**Activity:**
Every line of the data is to be reproduced exactly.

*** Opening of Provided information ***

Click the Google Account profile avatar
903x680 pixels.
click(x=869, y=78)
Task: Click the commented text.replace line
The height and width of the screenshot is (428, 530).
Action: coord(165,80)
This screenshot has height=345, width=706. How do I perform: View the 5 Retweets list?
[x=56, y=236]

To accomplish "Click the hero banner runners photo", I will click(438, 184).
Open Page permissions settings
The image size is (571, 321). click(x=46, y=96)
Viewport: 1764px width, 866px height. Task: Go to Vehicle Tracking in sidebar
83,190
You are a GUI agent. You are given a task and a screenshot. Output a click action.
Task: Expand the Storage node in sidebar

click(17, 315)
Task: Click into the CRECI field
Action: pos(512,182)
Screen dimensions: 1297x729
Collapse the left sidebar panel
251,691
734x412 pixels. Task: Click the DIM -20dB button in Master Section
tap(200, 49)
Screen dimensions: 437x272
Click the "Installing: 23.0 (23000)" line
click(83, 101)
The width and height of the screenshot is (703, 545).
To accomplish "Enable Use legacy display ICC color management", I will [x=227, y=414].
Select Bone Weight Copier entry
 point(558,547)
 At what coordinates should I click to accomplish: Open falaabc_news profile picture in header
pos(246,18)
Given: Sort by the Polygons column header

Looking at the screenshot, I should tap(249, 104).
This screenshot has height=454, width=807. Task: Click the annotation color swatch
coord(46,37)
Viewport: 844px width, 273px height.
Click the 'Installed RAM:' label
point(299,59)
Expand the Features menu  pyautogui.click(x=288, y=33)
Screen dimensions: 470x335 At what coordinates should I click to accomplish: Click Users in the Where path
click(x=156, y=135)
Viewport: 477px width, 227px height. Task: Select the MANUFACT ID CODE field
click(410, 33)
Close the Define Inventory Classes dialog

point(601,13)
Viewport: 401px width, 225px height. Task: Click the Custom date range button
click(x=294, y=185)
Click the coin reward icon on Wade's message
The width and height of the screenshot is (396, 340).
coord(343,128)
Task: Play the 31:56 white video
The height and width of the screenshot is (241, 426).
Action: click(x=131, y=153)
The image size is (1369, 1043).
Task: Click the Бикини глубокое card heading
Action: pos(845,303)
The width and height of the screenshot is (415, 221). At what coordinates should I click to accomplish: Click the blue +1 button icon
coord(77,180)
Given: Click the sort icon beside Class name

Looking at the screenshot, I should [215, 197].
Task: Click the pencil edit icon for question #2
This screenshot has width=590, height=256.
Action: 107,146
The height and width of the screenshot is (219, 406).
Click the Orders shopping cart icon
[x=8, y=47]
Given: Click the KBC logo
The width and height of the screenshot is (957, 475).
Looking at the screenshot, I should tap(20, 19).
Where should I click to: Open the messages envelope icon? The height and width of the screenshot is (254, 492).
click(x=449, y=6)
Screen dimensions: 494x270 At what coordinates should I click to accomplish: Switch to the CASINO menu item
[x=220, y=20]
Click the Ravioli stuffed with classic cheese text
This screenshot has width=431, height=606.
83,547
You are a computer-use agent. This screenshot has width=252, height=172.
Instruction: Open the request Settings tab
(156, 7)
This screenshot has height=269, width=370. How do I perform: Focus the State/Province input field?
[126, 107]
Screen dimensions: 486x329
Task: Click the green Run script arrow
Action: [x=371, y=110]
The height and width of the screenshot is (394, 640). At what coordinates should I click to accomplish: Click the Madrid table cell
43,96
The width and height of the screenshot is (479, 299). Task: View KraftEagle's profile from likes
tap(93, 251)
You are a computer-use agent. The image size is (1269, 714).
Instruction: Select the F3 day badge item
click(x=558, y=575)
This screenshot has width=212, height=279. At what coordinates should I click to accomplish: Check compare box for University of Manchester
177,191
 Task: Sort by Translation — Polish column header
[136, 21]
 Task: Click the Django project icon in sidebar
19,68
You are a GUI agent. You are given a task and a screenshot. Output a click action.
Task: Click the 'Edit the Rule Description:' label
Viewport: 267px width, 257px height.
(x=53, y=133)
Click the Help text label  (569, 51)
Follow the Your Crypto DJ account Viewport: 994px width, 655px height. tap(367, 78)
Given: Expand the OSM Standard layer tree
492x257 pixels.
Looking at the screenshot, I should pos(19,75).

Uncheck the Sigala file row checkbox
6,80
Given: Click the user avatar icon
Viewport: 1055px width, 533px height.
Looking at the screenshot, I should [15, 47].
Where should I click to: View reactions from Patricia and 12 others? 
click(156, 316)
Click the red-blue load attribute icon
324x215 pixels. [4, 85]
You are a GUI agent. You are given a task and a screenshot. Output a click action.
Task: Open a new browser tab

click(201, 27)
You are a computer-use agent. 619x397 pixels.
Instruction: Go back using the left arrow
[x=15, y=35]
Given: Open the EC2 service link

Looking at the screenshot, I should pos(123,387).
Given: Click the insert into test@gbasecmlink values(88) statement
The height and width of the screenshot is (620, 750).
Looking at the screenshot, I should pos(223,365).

*** Close of Provided information ***

**Written response:**
Click the Google Account profile avatar
903x680 pixels.
click(x=869, y=78)
Task: Click the commented text.replace line
The height and width of the screenshot is (428, 530).
Action: coord(165,80)
This screenshot has height=345, width=706. How do I perform: View the 5 Retweets list?
[x=56, y=236]

To accomplish "Click the hero banner runners photo", I will click(438, 184).
Open Page permissions settings
The image size is (571, 321). click(x=46, y=96)
Viewport: 1764px width, 866px height. Task: Go to Vehicle Tracking in sidebar
83,190
You are a GUI agent. You are given a task and a screenshot. Output a click action.
Task: Expand the Storage node in sidebar

click(17, 315)
Task: Click into the CRECI field
Action: pos(512,182)
Screen dimensions: 1297x729
Collapse the left sidebar panel
251,691
734x412 pixels. Task: Click the DIM -20dB button in Master Section
tap(200, 49)
Screen dimensions: 437x272
Click the "Installing: 23.0 (23000)" line
click(83, 101)
The width and height of the screenshot is (703, 545).
To accomplish "Enable Use legacy display ICC color management", I will [x=227, y=414].
Select Bone Weight Copier entry
 point(558,547)
 At what coordinates should I click to accomplish: Open falaabc_news profile picture in header
pos(246,18)
Given: Sort by the Polygons column header

Looking at the screenshot, I should tap(249, 104).
This screenshot has height=454, width=807. Task: Click the annotation color swatch
coord(46,37)
Viewport: 844px width, 273px height.
Click the 'Installed RAM:' label
point(299,59)
Expand the Features menu  pyautogui.click(x=288, y=33)
Screen dimensions: 470x335 At what coordinates should I click to accomplish: Click Users in the Where path
click(x=156, y=135)
Viewport: 477px width, 227px height. Task: Select the MANUFACT ID CODE field
click(410, 33)
Close the Define Inventory Classes dialog

point(601,13)
Viewport: 401px width, 225px height. Task: Click the Custom date range button
click(x=294, y=185)
Click the coin reward icon on Wade's message
The width and height of the screenshot is (396, 340).
coord(343,128)
Task: Play the 31:56 white video
The height and width of the screenshot is (241, 426).
Action: click(x=131, y=153)
The image size is (1369, 1043).
Task: Click the Бикини глубокое card heading
Action: pos(845,303)
The width and height of the screenshot is (415, 221). At what coordinates should I click to accomplish: Click the blue +1 button icon
coord(77,180)
Given: Click the sort icon beside Class name

Looking at the screenshot, I should [215, 197].
Task: Click the pencil edit icon for question #2
This screenshot has width=590, height=256.
Action: 107,146
The height and width of the screenshot is (219, 406).
Click the Orders shopping cart icon
[x=8, y=47]
Given: Click the KBC logo
The width and height of the screenshot is (957, 475).
Looking at the screenshot, I should tap(20, 19).
Where should I click to: Open the messages envelope icon? The height and width of the screenshot is (254, 492).
click(x=449, y=6)
Screen dimensions: 494x270 At what coordinates should I click to accomplish: Switch to the CASINO menu item
[x=220, y=20]
Click the Ravioli stuffed with classic cheese text
This screenshot has width=431, height=606.
83,547
You are a computer-use agent. This screenshot has width=252, height=172.
Instruction: Open the request Settings tab
(156, 7)
This screenshot has height=269, width=370. How do I perform: Focus the State/Province input field?
[126, 107]
Screen dimensions: 486x329
Task: Click the green Run script arrow
Action: [x=371, y=110]
The height and width of the screenshot is (394, 640). At what coordinates should I click to accomplish: Click the Madrid table cell
43,96
The width and height of the screenshot is (479, 299). Task: View KraftEagle's profile from likes
tap(93, 251)
You are a computer-use agent. The image size is (1269, 714).
Instruction: Select the F3 day badge item
click(x=558, y=575)
This screenshot has width=212, height=279. At what coordinates should I click to accomplish: Check compare box for University of Manchester
177,191
 Task: Sort by Translation — Polish column header
[136, 21]
 Task: Click the Django project icon in sidebar
19,68
You are a GUI agent. You are given a task and a screenshot. Output a click action.
Task: Click the 'Edit the Rule Description:' label
Viewport: 267px width, 257px height.
(x=53, y=133)
Click the Help text label  (569, 51)
Follow the Your Crypto DJ account Viewport: 994px width, 655px height. tap(367, 78)
Given: Expand the OSM Standard layer tree
492x257 pixels.
Looking at the screenshot, I should pos(19,75).

Uncheck the Sigala file row checkbox
6,80
Given: Click the user avatar icon
Viewport: 1055px width, 533px height.
Looking at the screenshot, I should [15, 47].
Where should I click to: View reactions from Patricia and 12 others? 
click(156, 316)
Click the red-blue load attribute icon
324x215 pixels. [4, 85]
You are a GUI agent. You are given a task and a screenshot. Output a click action.
Task: Open a new browser tab

click(201, 27)
You are a computer-use agent. 619x397 pixels.
Instruction: Go back using the left arrow
[x=15, y=35]
Given: Open the EC2 service link

Looking at the screenshot, I should pos(123,387).
Given: Click the insert into test@gbasecmlink values(88) statement
The height and width of the screenshot is (620, 750).
Looking at the screenshot, I should pos(223,365).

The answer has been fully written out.